It’s messy and ugly and healing

Das Album hat etwas von einem persönlichen Beichtstuhl. FLETCHER kommt von einem Platz kompletter Freiheit – eine Freiheit, die daraus stammt, alles zu fühlen und sich diese Gefühle zu erlauben. Was andere zurückhalten würden, weil es nicht ihre stolzesten Momente oder Gedanken sind, spricht sie gnadenlos aus. Sie schafft es immer und immer wieder, das Chaos und die Unordnung, die bei der Suche nach sich selbst und der Liebe entstehen, abzubilden. Es ist messy, es ist chaotisch und es werden – teils viele – Fehler gemacht. Aber es ist echt.


“Hopin’ you stay broken hearted
but that’s just my ego talking”


Vom Lernen & Wiedergutmachen

Während FLETCHER in ihrem Debütalbum “Girl Of My Dreams” noch mit Songs wie “Becky’s so hot” und “Suckerpunch” vor Selbstbewusstsein zu strotzen schien und auch mit “I Love You, Bitch” und “Girl of My Dreams” Selbstliebe zum zentralen Thema machte, spricht “In Search Of The Antidote” mehr von Unsicherheiten, vom Lernen und Wiedergutmachen. Sie verschweigt und beschönigt nichts. Sowohl der Sound des Albums als auch die Texte sind an manchen Stellen ungeschliffener, rauer. Dazu gehören auch stimmliche Unvollkommenheiten, welche die starken Emotionen durchkommen lassen, die hinter den Songs stecken.

Diese Message ist aber keine, die man direkt auf Anhieb versteht. Erst mehrmaliges Hören schafft ein besseres Verstehen für die Texte, für die Erlebnisse. Aber die Lektionen, die FLETCHER gelernt hat und mit uns teilt, sind das auch nicht. Die Verwirrtheit, die Sprunghaftigkeit, die diese Gefühle und dieses Album prägen, gehören zum Heilungsprozess dazu.

Promobild von Fletcher, sie schaut in einen Spiegel

Der stärker in den Mittelpunkt gestellte Gitarrensound verleiht dem Album eine gewisse Ungezähmtheit.

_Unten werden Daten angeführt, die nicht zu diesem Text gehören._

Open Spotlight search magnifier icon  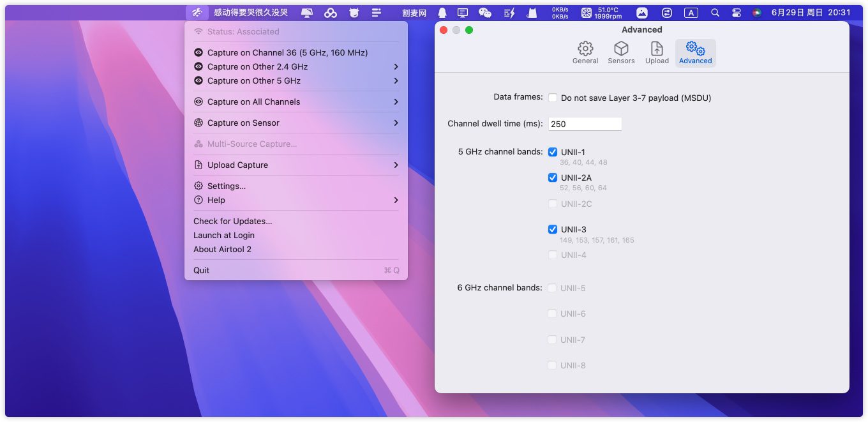715,13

Ein Song, der heraussticht, ist “Two Things Can Be True”. Am Anfang eher noch unauffällig, entwickelt sich daraus schnell ein hartnäckiger Ohrwurm. Wie der Titel schon verrät, ist der Song eine verzweifelte Validierung von parallel existierenden Gefühlen.

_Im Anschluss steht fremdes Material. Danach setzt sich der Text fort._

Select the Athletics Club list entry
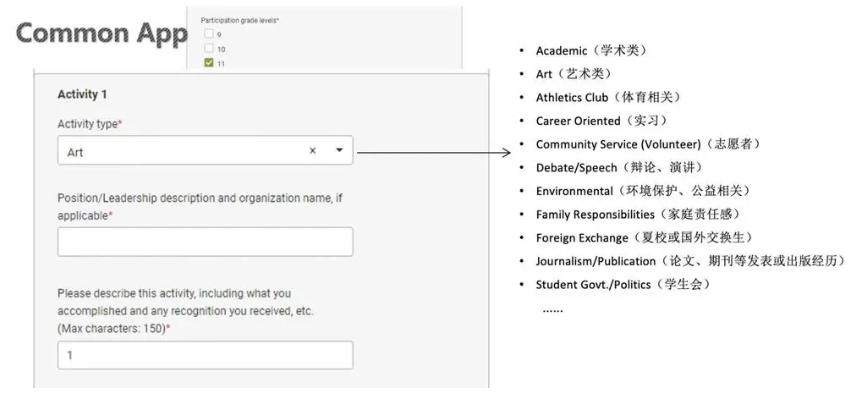 coord(608,97)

Insgesamt lässt sich das Album als Alt-Pop gespickt von rockigen Passagen beschreiben. Songs wie “Doing Better” oder “Attached to You” werden genau davon angetrieben. Ruhige Songs wie “Crush” oder “Joyride”, ohne die sonst stark im Vordergrund stehenden Drums und E-Gitarren, unterbrechen die Getriebenheit, die sonst sehr oft präsent ist. Diese Widersprüche finden sich teilweise auch in einem einzigen Song: “Pretending” startet sehr soft, erst nur FLETCHER’s Stimme. Diese wird dann schnell ergänzt durch eine E-Gitarre, bis sich das Ganze bis zur Bridge stark steigert. Spätestens zum Ende des Songs liefern sich der Instrumental Part und die Vocals ein kleines Battle.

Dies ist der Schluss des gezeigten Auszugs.